── Record set

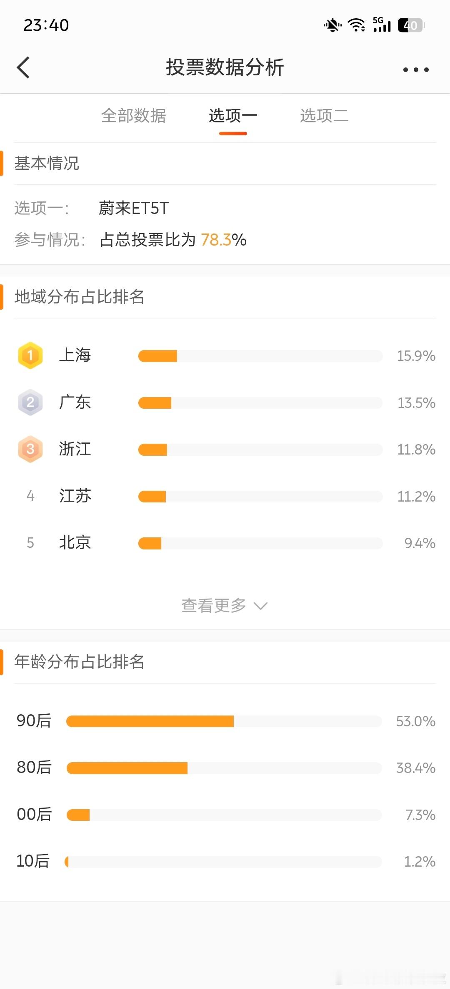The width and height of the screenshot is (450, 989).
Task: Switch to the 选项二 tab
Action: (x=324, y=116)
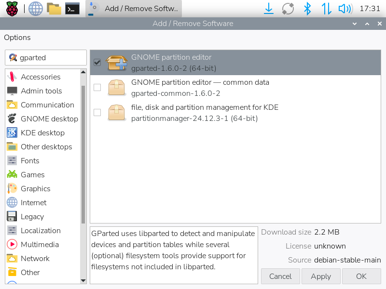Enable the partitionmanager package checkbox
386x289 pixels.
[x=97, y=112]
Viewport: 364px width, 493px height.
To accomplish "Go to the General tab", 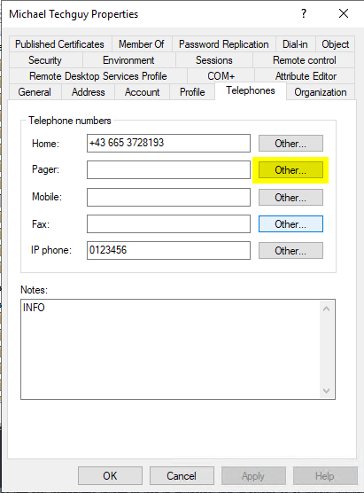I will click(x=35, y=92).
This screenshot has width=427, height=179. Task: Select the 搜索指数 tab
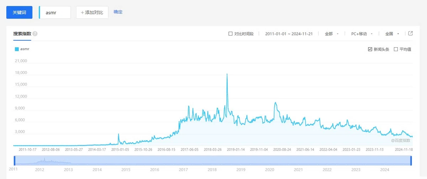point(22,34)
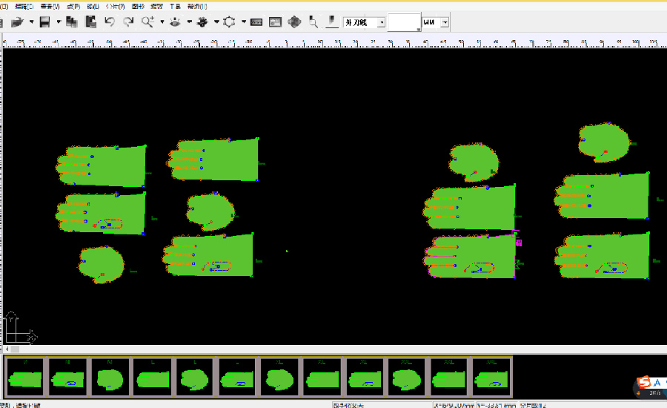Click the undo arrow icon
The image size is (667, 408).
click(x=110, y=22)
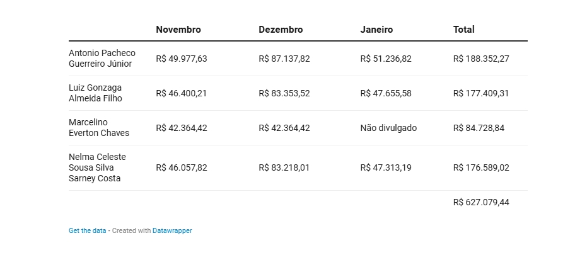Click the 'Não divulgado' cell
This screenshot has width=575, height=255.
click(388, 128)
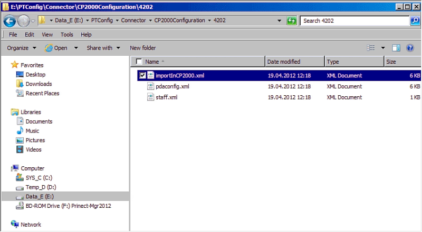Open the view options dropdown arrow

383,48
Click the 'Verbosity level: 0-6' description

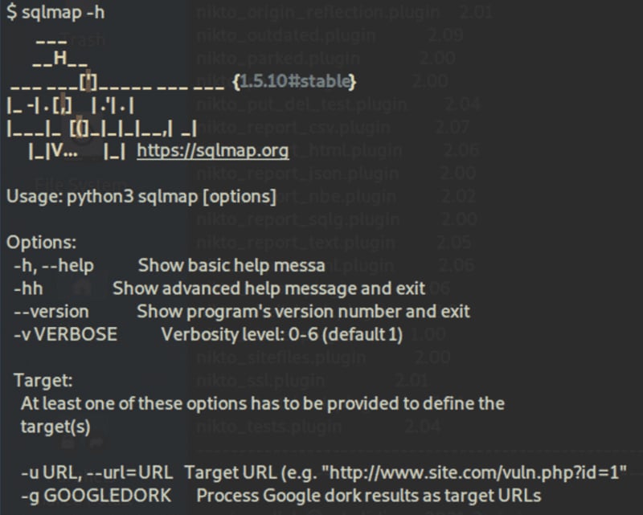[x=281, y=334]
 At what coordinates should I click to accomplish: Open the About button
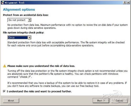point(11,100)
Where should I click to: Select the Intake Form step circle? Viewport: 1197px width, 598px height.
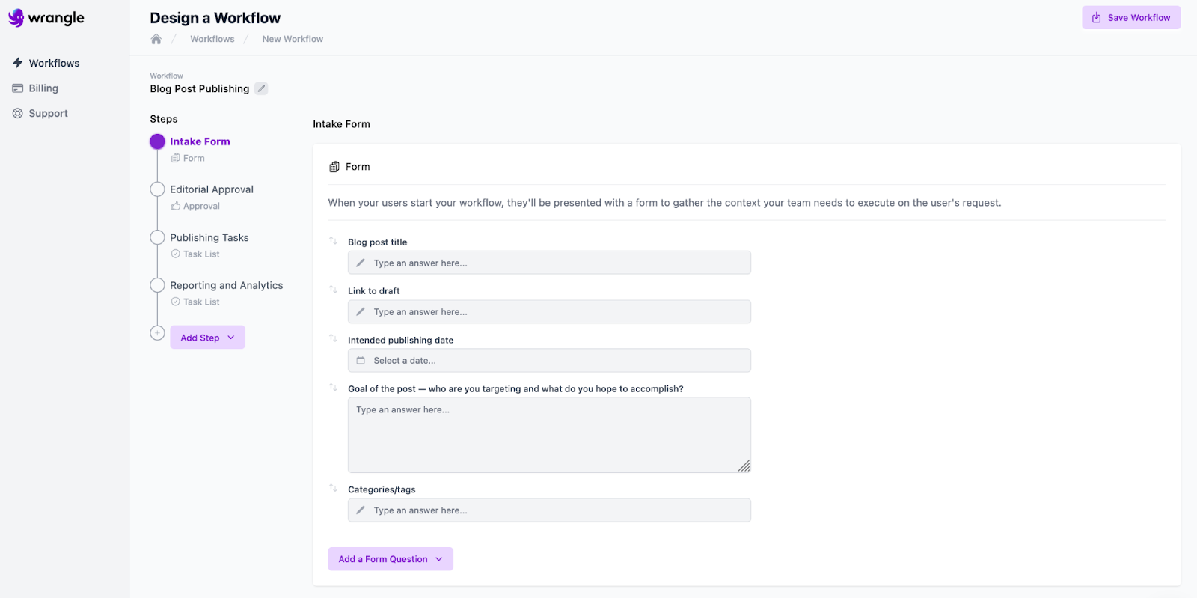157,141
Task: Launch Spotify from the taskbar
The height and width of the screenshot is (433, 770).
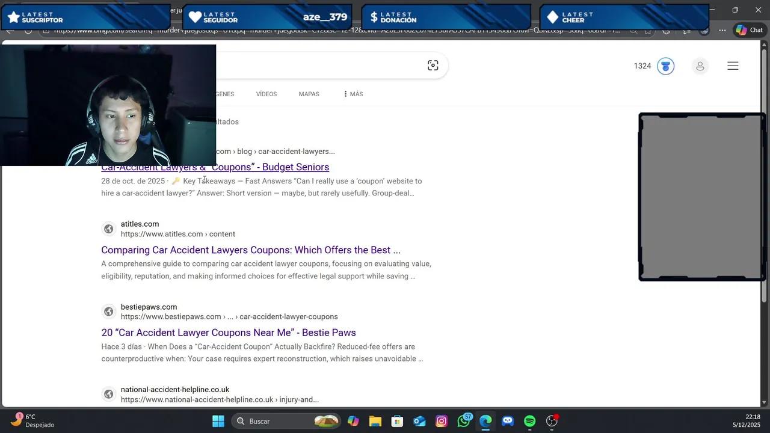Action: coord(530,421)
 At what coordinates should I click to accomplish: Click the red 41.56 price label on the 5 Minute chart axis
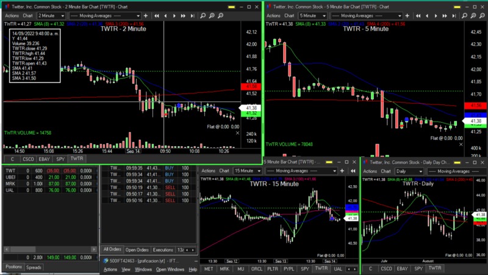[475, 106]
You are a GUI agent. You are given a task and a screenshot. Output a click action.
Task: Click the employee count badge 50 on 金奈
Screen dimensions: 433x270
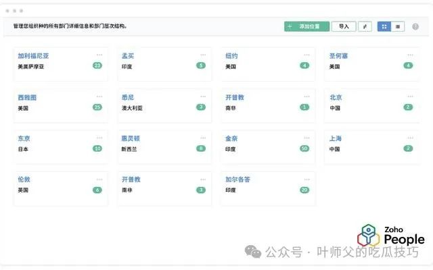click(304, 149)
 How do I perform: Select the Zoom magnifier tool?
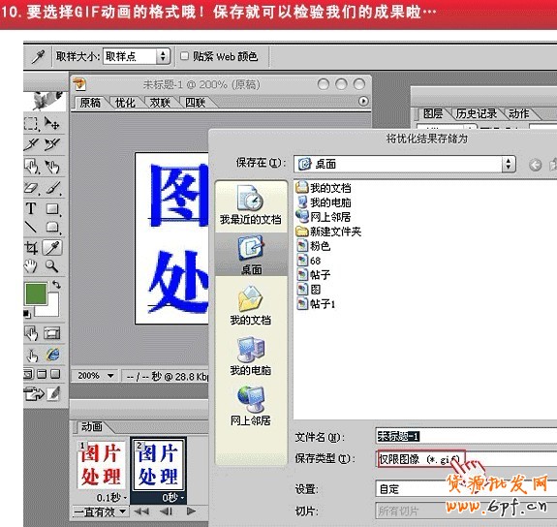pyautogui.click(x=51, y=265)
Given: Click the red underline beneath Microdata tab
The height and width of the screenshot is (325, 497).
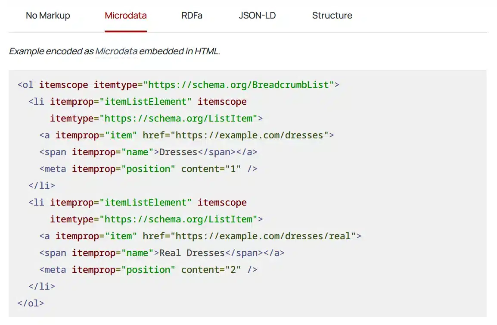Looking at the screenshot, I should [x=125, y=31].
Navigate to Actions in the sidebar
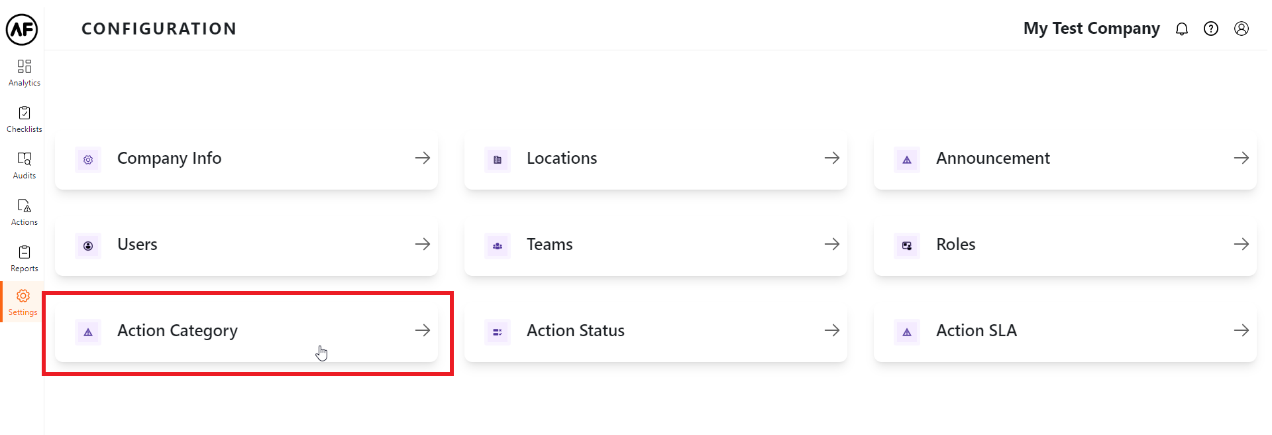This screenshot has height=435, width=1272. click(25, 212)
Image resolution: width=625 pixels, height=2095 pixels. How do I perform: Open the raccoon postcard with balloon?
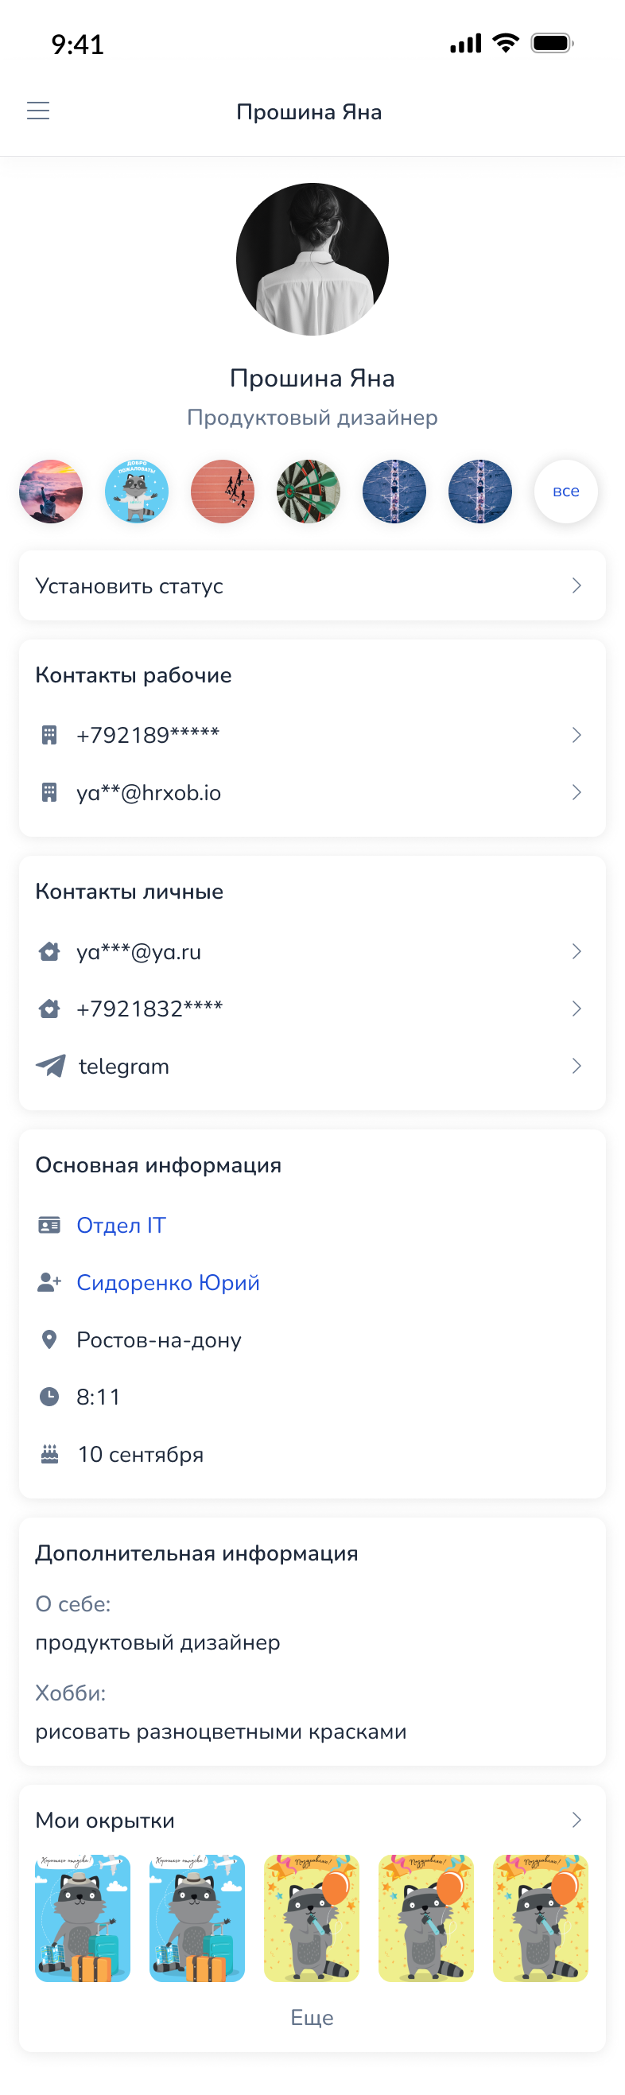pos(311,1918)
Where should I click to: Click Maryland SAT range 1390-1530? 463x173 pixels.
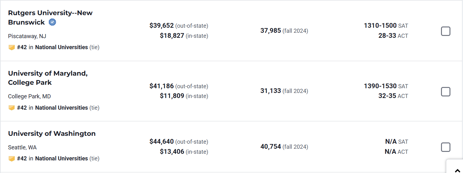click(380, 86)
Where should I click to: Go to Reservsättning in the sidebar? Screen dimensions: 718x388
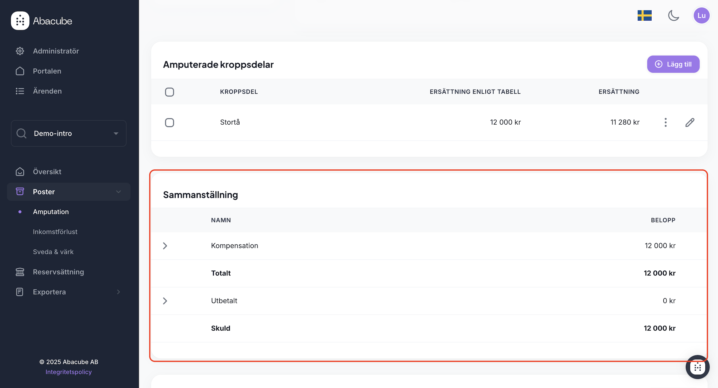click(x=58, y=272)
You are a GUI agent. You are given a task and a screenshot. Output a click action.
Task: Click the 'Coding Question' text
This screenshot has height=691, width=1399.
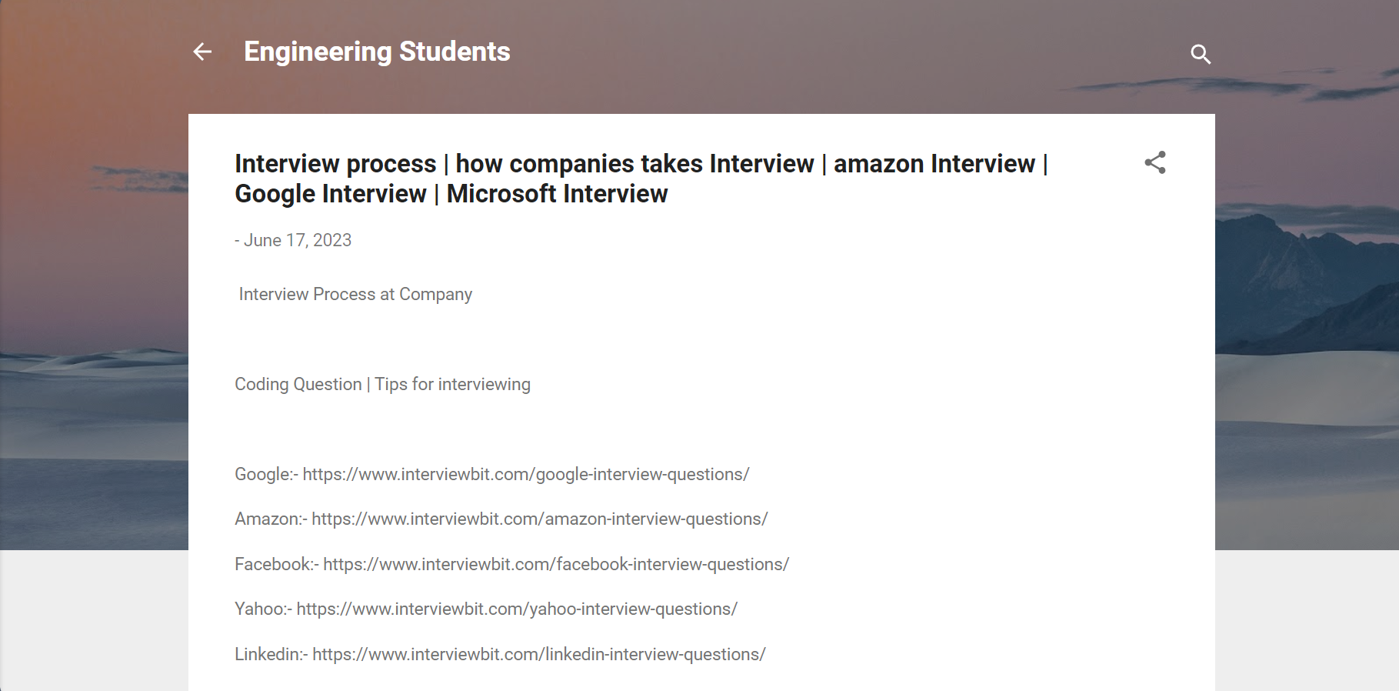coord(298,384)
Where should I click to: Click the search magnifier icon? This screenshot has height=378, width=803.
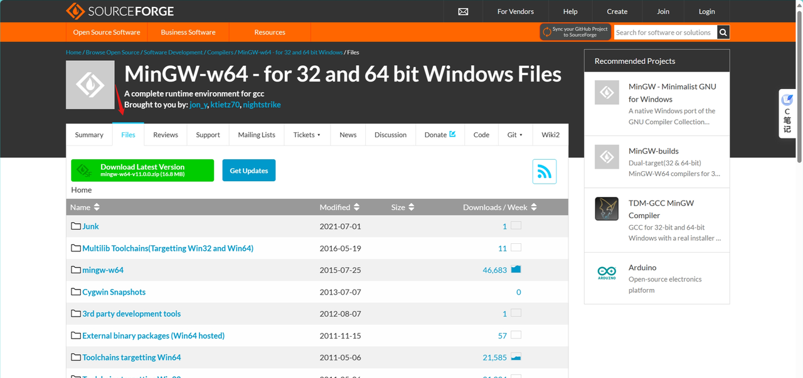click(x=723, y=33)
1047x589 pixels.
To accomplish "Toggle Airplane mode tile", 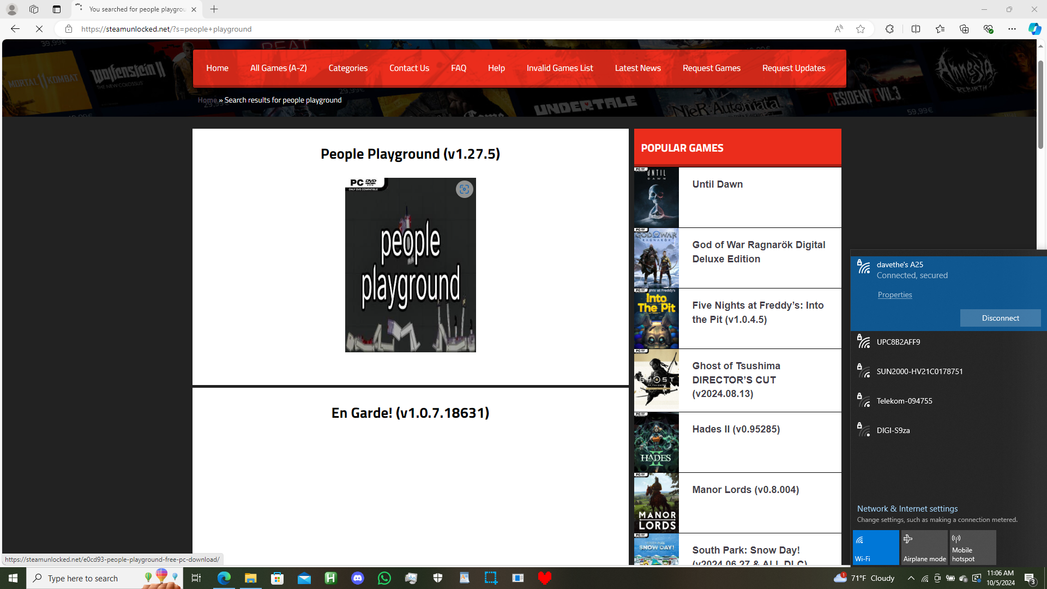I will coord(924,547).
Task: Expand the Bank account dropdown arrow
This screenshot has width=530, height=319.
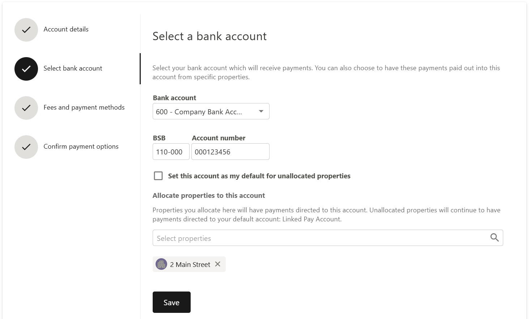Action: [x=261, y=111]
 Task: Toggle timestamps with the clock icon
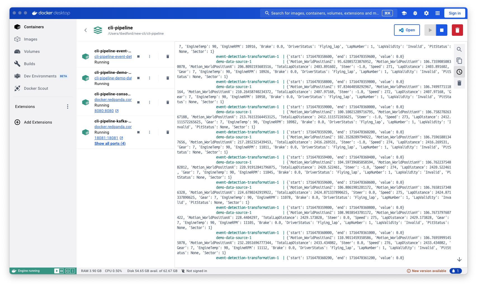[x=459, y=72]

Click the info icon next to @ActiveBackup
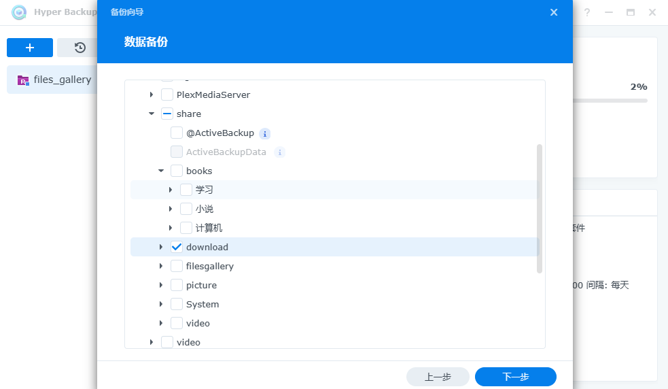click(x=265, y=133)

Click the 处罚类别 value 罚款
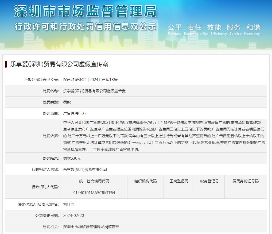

────

**Task statement:**
Print the lines of the listing word for word, from the line containing "Click the 'Verbosity level: 0-6' description" through the line containing "click(380, 86)", including both of those lines. Leave the pictures out.

**Answer below:**
Click the 'Verbosity level: 0-6' description

[x=281, y=334]
 At what coordinates should I click to accomplish: Open the About button
point(11,100)
Where should I click to: Select the Intake Form step circle? Viewport: 1197px width, 598px height.
157,141
Task: Launch Spotify from the taskbar
The height and width of the screenshot is (433, 770).
Action: coord(530,421)
 At what coordinates should I click to accomplish: Click the red 41.56 price label on the 5 Minute chart axis
[475, 106]
You are a GUI agent. You are given a task and a screenshot. Output a click action.
Task: Click the employee count badge 50 on 金奈
Screen dimensions: 433x270
click(304, 149)
 How do I perform: Select the Zoom magnifier tool?
pyautogui.click(x=51, y=265)
Given: Click the red underline beneath Microdata tab
The height and width of the screenshot is (325, 497).
Looking at the screenshot, I should [x=125, y=31].
Navigate to Actions in the sidebar
This screenshot has height=435, width=1272. click(25, 212)
Image resolution: width=625 pixels, height=2095 pixels. How do I perform: Open the raccoon postcard with balloon?
pos(311,1918)
Where should I click to: Click Maryland SAT range 1390-1530? 463x173 pixels.
click(380, 86)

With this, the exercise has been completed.